In this exercise you will implement a balanced search tree — specifically a 2-3 tree — and expose it through a minimal Map<K,V> interface. You will build it incrementally, one operation at a time: first lookup, then insertion, and finally deletion. By the end you will have a map whose put, get, and remove all run in O(log n) worst-case time, regardless of the order in which keys are inserted.

Reading before starting. You will not get far without §1–§7 of CONTENT.md. Keep it open; the three operations in this guide map directly to the algorithms there.

Table of Contents

  1. Learning Goals
  2. Project Setup
  3. The Contract: Map<K,V>
  4. Phase 1 — Internal Representation
  5. Phase 2 — get: Searching the Tree
  6. Phase 3 — put: Insertion
  7. Phase 4 — remove: Deletion
  8. Testing Your Implementation
  9. Deliverables and Grading
  10. Stretch Goals

1. Learning Goals

By completing this exercise you will:

  • Implement a balanced search tree from scratch, not just describe one.
  • Translate a non-trivial recursive algorithm (split propagation, underflow fixing) from pseudocode into clean Java.
  • Reason about invariants — specifically, why every insertion and every deletion leaves the tree balanced.
  • Understand experientially why B-trees and red-black trees exist: once you have written the 2-3 tree, the others become small generalizations.

2. Project Setup

The project uses Gradle with Java 17+ and JUnit 5.

# from the repo root
./gradlew build      # compile + run tests
./gradlew test       # run tests only

Source layout (Maven/Gradle standard):

src/
├── main/java/com/sebdeveloper6952/
│   ├── Map.java             # the interface you must implement
│   └── TwoThreeTree.java    # your implementation goes here
└── test/java/com/sebdeveloper6952/
    └── TwoThreeTreeTest.java  # tests you should keep green

Tip. Do not import java.util.Map. The Map in this exercise is our own minimal interface, defined in com.sebdeveloper6952.Map.

3. The Contract: Map<K,V>

Before you write any tree code, understand exactly what you are promising to deliver.

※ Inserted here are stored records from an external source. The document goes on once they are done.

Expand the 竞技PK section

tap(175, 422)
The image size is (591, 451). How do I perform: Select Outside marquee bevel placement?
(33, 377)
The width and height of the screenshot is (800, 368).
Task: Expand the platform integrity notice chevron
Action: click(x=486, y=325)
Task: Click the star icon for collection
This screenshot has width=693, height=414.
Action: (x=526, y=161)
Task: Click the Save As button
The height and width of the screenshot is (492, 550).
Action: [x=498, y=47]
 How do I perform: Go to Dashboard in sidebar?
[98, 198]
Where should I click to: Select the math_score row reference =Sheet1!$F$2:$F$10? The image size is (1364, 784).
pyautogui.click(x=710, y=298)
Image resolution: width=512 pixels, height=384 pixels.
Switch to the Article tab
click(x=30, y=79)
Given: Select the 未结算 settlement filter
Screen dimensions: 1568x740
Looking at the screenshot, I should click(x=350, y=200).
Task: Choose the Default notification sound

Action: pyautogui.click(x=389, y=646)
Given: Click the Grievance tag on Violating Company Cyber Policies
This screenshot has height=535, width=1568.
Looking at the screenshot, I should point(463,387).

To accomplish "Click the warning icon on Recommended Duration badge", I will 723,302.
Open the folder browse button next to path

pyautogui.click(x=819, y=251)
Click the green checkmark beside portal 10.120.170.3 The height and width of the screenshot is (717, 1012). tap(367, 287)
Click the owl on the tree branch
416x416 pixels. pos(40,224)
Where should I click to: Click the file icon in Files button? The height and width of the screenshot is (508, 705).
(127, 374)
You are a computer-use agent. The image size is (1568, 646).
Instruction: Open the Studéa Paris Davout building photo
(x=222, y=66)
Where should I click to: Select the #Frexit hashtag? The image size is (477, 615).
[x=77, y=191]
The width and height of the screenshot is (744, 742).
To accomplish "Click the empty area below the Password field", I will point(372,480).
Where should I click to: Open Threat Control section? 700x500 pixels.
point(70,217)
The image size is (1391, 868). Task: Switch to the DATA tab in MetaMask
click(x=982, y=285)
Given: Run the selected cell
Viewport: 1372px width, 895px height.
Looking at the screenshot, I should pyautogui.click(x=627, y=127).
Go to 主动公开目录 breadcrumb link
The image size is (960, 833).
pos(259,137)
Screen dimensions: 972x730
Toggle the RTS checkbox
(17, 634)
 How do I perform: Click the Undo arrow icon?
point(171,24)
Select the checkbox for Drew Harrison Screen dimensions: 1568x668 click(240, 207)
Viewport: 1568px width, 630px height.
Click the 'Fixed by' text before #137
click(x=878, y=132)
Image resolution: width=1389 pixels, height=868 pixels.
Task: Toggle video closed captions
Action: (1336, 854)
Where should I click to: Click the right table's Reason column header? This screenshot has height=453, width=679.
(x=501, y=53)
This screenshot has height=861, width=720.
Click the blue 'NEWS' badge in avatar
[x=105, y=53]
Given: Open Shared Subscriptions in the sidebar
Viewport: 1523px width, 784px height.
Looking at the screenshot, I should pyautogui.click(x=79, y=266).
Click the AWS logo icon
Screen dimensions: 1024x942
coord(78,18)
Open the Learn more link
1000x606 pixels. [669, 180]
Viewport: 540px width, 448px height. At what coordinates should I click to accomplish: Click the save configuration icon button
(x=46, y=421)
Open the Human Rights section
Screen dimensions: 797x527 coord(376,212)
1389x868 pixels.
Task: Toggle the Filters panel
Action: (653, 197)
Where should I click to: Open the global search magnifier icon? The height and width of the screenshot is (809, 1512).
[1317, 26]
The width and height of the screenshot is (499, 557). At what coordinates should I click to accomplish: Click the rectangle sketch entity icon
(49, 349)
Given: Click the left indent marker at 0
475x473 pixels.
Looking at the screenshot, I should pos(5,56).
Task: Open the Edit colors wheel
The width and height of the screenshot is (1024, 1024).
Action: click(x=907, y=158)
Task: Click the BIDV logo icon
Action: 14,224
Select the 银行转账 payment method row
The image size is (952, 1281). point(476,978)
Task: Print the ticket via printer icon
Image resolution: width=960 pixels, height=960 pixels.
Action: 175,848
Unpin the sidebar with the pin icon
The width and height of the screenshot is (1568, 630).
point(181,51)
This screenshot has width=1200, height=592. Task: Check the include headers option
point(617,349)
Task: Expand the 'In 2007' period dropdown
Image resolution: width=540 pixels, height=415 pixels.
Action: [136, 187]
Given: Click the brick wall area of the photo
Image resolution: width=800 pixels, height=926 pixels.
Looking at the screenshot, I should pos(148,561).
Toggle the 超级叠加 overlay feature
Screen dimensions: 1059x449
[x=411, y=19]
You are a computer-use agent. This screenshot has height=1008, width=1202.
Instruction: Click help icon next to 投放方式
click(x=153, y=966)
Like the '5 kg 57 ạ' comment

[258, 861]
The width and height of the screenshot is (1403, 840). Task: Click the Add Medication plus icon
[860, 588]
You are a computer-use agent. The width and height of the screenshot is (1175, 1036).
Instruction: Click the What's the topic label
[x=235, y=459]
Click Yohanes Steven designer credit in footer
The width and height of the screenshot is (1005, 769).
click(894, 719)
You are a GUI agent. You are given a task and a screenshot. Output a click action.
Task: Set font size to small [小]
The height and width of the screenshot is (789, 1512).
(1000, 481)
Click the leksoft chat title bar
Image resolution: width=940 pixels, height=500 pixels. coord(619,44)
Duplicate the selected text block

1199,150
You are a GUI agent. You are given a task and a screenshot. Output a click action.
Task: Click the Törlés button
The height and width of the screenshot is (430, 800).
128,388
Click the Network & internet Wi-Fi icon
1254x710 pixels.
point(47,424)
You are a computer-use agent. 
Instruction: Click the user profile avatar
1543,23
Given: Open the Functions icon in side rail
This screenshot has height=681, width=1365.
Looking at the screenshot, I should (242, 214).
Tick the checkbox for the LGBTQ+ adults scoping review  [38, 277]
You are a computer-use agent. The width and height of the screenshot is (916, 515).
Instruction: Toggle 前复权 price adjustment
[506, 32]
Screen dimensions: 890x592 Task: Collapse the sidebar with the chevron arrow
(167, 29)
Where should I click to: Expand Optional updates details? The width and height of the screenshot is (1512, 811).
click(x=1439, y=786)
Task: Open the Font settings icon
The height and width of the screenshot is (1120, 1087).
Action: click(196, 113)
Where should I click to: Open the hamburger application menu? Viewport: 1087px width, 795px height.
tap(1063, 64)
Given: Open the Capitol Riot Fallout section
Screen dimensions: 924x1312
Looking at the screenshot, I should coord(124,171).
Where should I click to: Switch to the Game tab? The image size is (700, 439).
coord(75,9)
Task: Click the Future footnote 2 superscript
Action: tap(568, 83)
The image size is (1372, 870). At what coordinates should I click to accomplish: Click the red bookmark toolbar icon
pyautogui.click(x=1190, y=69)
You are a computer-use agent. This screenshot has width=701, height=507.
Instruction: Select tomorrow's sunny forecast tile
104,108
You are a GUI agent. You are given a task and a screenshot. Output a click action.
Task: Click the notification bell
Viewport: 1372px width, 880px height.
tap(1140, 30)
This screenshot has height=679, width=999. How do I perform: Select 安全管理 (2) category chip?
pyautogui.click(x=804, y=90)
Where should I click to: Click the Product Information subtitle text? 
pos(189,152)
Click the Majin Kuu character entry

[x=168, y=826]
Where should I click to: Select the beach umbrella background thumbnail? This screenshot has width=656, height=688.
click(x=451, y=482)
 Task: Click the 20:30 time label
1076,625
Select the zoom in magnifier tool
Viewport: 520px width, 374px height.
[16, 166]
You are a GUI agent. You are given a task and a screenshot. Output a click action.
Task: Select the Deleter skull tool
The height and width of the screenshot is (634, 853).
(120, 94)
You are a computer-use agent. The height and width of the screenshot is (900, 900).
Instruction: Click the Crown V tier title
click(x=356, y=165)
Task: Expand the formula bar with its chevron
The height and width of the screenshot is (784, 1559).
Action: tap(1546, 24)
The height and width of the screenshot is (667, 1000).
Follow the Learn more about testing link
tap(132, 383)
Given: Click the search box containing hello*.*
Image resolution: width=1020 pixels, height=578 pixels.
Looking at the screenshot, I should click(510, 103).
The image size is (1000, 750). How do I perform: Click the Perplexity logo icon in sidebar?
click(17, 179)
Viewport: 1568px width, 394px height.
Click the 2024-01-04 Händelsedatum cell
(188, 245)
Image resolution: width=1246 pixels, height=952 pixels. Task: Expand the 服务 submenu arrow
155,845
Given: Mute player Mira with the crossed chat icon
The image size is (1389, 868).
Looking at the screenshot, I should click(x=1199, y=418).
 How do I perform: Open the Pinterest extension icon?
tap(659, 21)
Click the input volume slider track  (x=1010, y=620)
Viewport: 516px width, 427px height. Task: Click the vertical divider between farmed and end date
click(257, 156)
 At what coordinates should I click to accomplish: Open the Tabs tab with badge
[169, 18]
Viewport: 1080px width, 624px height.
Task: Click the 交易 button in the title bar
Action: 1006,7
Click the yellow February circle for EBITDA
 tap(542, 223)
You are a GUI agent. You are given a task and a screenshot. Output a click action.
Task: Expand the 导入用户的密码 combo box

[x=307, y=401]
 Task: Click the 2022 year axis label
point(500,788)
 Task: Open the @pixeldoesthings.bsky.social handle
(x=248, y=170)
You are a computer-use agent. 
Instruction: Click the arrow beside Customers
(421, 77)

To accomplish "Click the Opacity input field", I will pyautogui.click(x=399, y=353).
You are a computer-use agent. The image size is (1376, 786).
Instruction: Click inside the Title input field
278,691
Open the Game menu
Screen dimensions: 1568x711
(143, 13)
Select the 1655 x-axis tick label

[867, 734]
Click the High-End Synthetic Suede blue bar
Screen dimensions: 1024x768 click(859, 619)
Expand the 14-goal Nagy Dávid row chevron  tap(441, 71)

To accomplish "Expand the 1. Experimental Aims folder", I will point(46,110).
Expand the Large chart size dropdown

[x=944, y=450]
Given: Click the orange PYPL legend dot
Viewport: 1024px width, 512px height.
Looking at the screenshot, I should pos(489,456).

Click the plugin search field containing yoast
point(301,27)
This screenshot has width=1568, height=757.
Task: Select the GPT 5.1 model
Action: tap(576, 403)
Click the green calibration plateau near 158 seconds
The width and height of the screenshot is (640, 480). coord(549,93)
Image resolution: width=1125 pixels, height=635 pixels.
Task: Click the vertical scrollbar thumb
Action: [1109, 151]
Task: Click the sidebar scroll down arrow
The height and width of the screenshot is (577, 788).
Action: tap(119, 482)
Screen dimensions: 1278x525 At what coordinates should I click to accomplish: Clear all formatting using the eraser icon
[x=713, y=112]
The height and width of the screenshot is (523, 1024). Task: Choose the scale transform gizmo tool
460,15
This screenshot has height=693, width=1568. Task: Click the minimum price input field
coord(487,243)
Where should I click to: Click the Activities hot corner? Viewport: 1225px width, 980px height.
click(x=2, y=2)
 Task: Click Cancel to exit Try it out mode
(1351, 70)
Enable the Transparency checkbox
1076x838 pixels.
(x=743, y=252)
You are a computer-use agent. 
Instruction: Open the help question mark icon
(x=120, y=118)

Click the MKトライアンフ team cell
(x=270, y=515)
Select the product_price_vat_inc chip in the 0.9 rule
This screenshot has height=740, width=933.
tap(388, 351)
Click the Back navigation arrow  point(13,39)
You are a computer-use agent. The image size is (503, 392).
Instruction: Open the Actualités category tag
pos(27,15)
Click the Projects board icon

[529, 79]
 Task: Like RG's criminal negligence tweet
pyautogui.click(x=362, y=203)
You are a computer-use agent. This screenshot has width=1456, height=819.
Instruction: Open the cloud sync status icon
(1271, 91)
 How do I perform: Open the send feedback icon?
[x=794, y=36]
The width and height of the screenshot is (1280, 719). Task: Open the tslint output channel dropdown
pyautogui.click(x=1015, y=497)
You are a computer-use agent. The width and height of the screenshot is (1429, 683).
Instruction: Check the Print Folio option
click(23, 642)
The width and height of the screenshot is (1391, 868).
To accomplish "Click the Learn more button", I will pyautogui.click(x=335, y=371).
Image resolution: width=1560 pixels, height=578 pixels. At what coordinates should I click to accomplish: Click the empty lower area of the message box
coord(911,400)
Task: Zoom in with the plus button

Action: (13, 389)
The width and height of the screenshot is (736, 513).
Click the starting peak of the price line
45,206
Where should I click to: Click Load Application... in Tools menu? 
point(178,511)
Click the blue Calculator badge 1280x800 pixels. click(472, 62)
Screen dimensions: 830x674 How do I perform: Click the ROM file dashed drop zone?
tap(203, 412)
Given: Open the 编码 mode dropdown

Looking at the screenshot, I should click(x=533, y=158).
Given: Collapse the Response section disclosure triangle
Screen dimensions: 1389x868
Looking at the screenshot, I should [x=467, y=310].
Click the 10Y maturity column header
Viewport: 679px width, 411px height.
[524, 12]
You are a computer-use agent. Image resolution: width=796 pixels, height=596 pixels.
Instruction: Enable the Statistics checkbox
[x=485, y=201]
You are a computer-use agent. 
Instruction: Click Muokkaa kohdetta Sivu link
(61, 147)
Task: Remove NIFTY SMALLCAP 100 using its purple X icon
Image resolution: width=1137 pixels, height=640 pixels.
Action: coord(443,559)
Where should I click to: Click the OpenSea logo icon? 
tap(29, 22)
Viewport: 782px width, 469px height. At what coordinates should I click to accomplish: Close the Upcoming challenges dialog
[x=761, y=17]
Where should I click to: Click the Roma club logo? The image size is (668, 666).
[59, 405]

public interface Map<K, V> {
    V put(K key, V value);        // returns previous value, or null
    V get(K key);                 // returns value, or null if absent
    V remove(K key);              // returns removed value, or null
    boolean containsKey(K key);
    int size();
    boolean isEmpty();
}

Key rules:

  • Keys may not be null — throw NullPointerException.
  • Values may be null. Therefore containsKey must distinguish "absent" from "present-but-null"; never implement it as get(k) != null.
  • size() is O(1): maintain a counter, do not traverse the tree.
  • Ordering. Use Comparable<K> by default, but allow an optional Comparator<? super K> via a secondary constructor.

Checkpoint 3.1

  • You can explain, in one sentence, why containsKey cannot delegate to get.
  • You know which method should return the old value on overwrite.

4. Phase 1 — Internal Representation

Before implementing any operation, design the data carrying the tree. Getting this right makes the next three phases dramatically easier; getting it wrong multiplies the effort.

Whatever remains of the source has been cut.